En ausencia de fiebre o tos, la aparición de confusión aguda es una posible señal de advertencia temprana de coronavirus, según revela un estudio.

Madrid, 14 de octubre (AS).- Los síntomas más frecuentes y comunes de la COVID-19 suelen ser la fiebre, tos o dificultad para respirar. Sin embargo, esta enfermedad puede manifestarse de manera diferente en las personas. Por ejemplo, un equipo del prestigioso King’s College London (Reino Unido) ha descubierto que el delirio puede ser uno de los primeros síntomas en personas mayores con una salud frágil. “Los médicos y cuidadores deben ser conscientes del delirio como una posible señal de advertencia temprana de COVID-19 en los ancianos, incluso en ausencia de síntomas más típicos como tos o fiebre”, han avisado los expertos del análisis publicado en la revista Age and Aging.

EL ÚNICO SÍNTOMA QUE PRESENTÓ CASI EL 20 POR CIENTO DE LOS PACIENTES

Dirigidos por la Dra. Rose Penfold, geriatra del King’s College de Londres, los investigadores analizaron datos de dos grupos de personas mayores de 65 años o más de marzo a mayo. El primer grupo incluyó a 322 pacientes ingresados en el hospital con COVID-19 que habían dado positivo, mientras que el segundo estaba compuesto por 535 usuarios de la aplicación COVID Symptom Study que informaron haber tenido un resultado positivo en la prueba.

Una vez analizados todos los casos, descubrieron que los adultos mayores ingresados en el hospital que se clasificaron como frágiles, según una escala estándar, tenían más probabilidades de haber tenido delirios, que las personas de la misma edad que no estaban clasificadas como frágiles.
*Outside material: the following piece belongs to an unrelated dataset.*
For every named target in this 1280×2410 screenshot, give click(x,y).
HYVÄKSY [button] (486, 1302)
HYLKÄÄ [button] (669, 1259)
De hecho, un tercio de los usuarios de la aplicación que experimentaron delirios no sufrieron los síntomas “clásicos” de la COVID-19 como, por ejemplo, tos o fiebre, mientras que el delirio fue el único síntoma para alrededor de uno de cada cinco (18.9 por ciento) de los pacientes hospitalizados. De esta manera, el delirio, el cansancio y la dificultad para respirar fueron los síntomas más comunes en los usuarios más frágiles.

La fragilidad en el grupo de pacientes hospitalizados se midió mediante la prueba Clinical Frailty Scale (CFS), que es administrada por un médico y a la que Instituto Nacional de Salud y Cuidados de Excelencia (NICE, por sus siglas en inglés) recomienda que se sometan las personas mayores de 65 años “en busca de fragilidad al ingreso hospitalario para guiar la gestión y planificación de la atención avanzada”. Concretamente, para este estudio se pidió a los usuarios de la aplicación que completaran un breve cuestionario sobre su salud, que es equivalente al CFS.